- Born: 12 February 1982 (age 44) Grimsby, Humberside, England
- Occupation: Actor
- Years active: 1999–present
- Spouse: Laura Aikman ​(m. 2019)​

= Matt Kennard (actor) =

English actor (born 1982)

Matthew Kennard (born 12 February 1982) is an English actor, known for his role as nurse Archie Hallam in the BBC soap opera Doctors.

==Career==
Kennard was born in Grimsby, Humberside. Kennard has played roles in soap operas including Coronation Street, Hollyoaks and Doctors. He also starred as Manchester United footballer Duncan Edwards in a BBC dramatisation of the Munich air disaster. One of Kennard's earlier roles was in the series Love in the 21st Century, broadcast on Channel 4 in 1999 and created by Red Productions.

DATA BLOCK:
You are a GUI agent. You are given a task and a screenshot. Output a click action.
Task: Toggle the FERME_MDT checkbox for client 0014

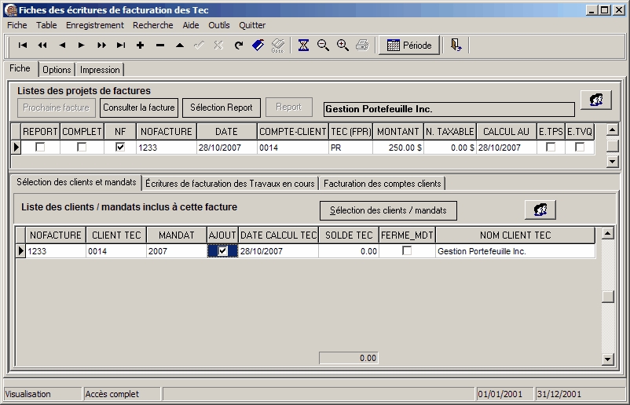[407, 251]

EXERCISE TASK 1: In the Matt Kennard profile above, echo everything from "- Born: 12 February" down to "by Red Productions.".
EXERCISE TASK 2: According to the Matt Kennard profile, which footballer did he portray in the BBC dramatization of the Munich air disaster?

CORRECT ANSWER 1:
- Born: 12 February 1982 (age 44) Grimsby, Humberside, England
- Occupation: Actor
- Years active: 1999–present
- Spouse: Laura Aikman ​(m. 2019)​

= Matt Kennard (actor) =

English actor (born 1982)

Matthew Kennard (born 12 February 1982) is an English actor, known for his role as nurse Archie Hallam in the BBC soap opera Doctors.

==Career==
Kennard was born in Grimsby, Humberside. Kennard has played roles in soap operas including Coronation Street, Hollyoaks and Doctors. He also starred as Manchester United footballer Duncan Edwards in a BBC dramatisation of the Munich air disaster. One of Kennard's earlier roles was in the series Love in the 21st Century, broadcast on Channel 4 in 1999 and created by Red Productions.

CORRECT ANSWER 2: Manchester United footballer Duncan Edwards.